The disruption caused by Hurricane Harvey would have been expected to have exerted some pressure on the global crude prices. However, that has not been the case. This in part has been caused by the large oversupply and high levels of storage before the storm. One of the reasons why crude oil prices are falling could be the fact that about 3MM bpd of crude can’t be refined into gasoline and other petroleum products. This has been occasioned by the partial/total shut down of some of the largest refineries in the country, including the largest, Aramco’s Port Arthur Refinery. Implying, that about 16% the country’s refining capacity is now offline. The upstream sector is also feeling the heat, with about 75 exploration rigs drilling in the Eagle Ford Shale Play have been idled. Altogether, Oil and Gas companies have shut down nearly ¼ of production from the Gulf Coast, representing about 5% of the national output.
Gasoline prices look set to rise with the closure of the Colonial pipeline, which had been operational throughout the hurricane, putting the East coast at a precarious position. Colonial carries 2.5 million bpd of refined products or about an eighth of all the barrels consumed in the USA. This landscape has seen gasoline futures soar to a 25-month high, of keen interest however, will be the Department of Energy’s decision to authorize a release of crude oil from the strategic reserve in order to help Phillips 66 get its Lake Charles refinery up and running.
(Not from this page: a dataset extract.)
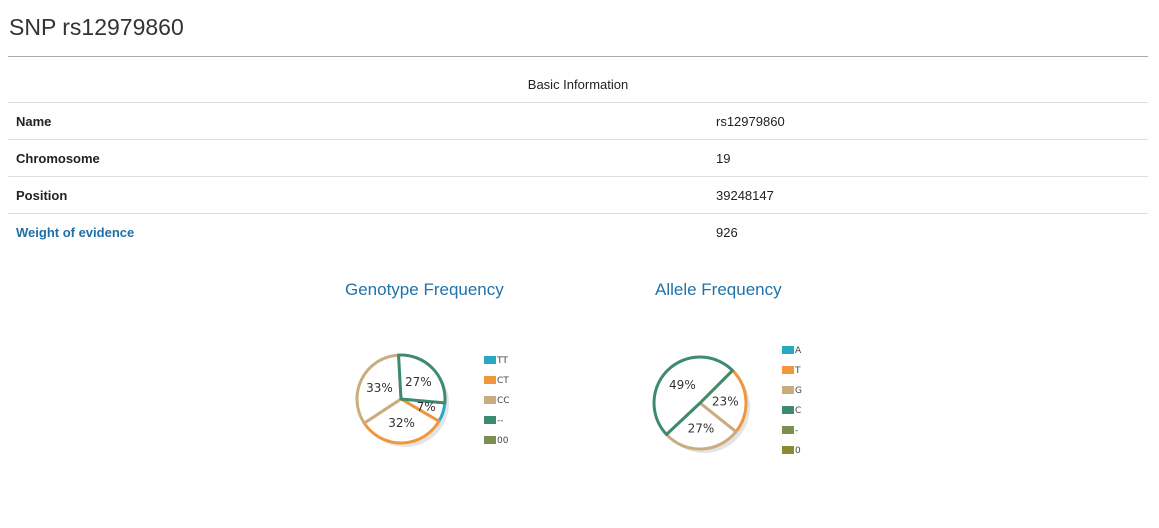 Image resolution: width=1159 pixels, height=528 pixels. What do you see at coordinates (682, 385) in the screenshot?
I see `slice-label: 49%` at bounding box center [682, 385].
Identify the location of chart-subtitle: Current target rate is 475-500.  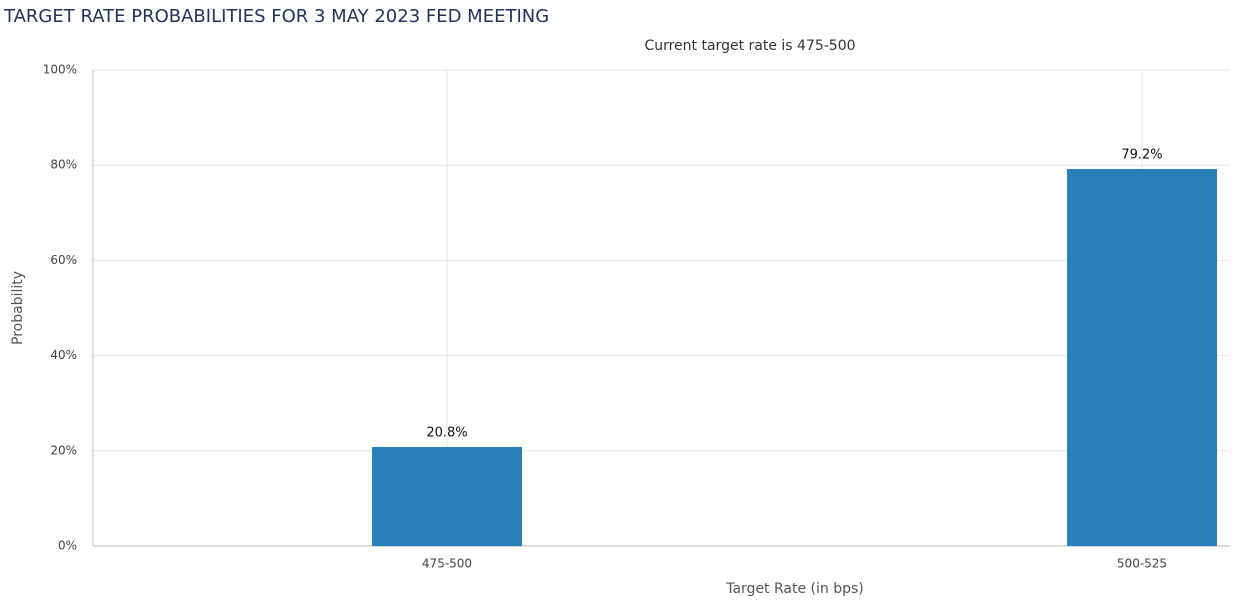
(750, 46).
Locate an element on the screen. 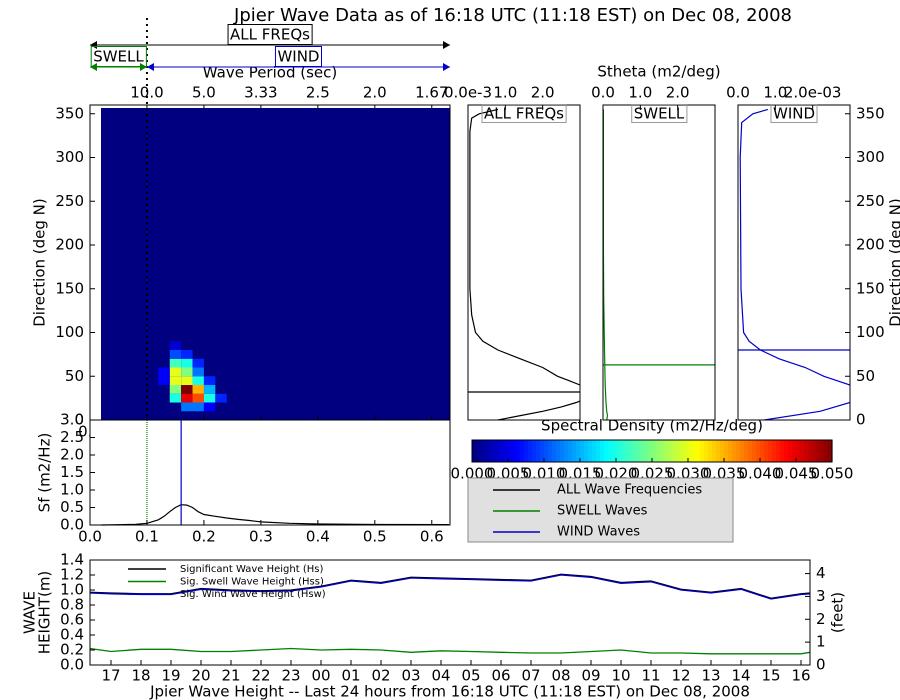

It will be interesting to see if this gesture is extended to other refineries that have been forced to go offline and if this will be the catalyst that starts a decrease in the excessive crude inventories? We are likely to see an increase from the 2,205,000 annual bpd of hydrocarbon gas liquids, other liquids and finished petroleum products imported in 2016 from Europe and Asia to fill the gap in the short term.
Thankfully the storm is set to weaken in the days to come, leaving time for the industry to gradually heal. Hurricane Harvey has not had such a profound impact on world crude prices, and is unlikely to have a profound impact in the foreseeable future. The eventual hit to U.S. oil demand will ultimately be larger than the impact on supply, Goldman Sachs predicted, and that forces the price down, not up.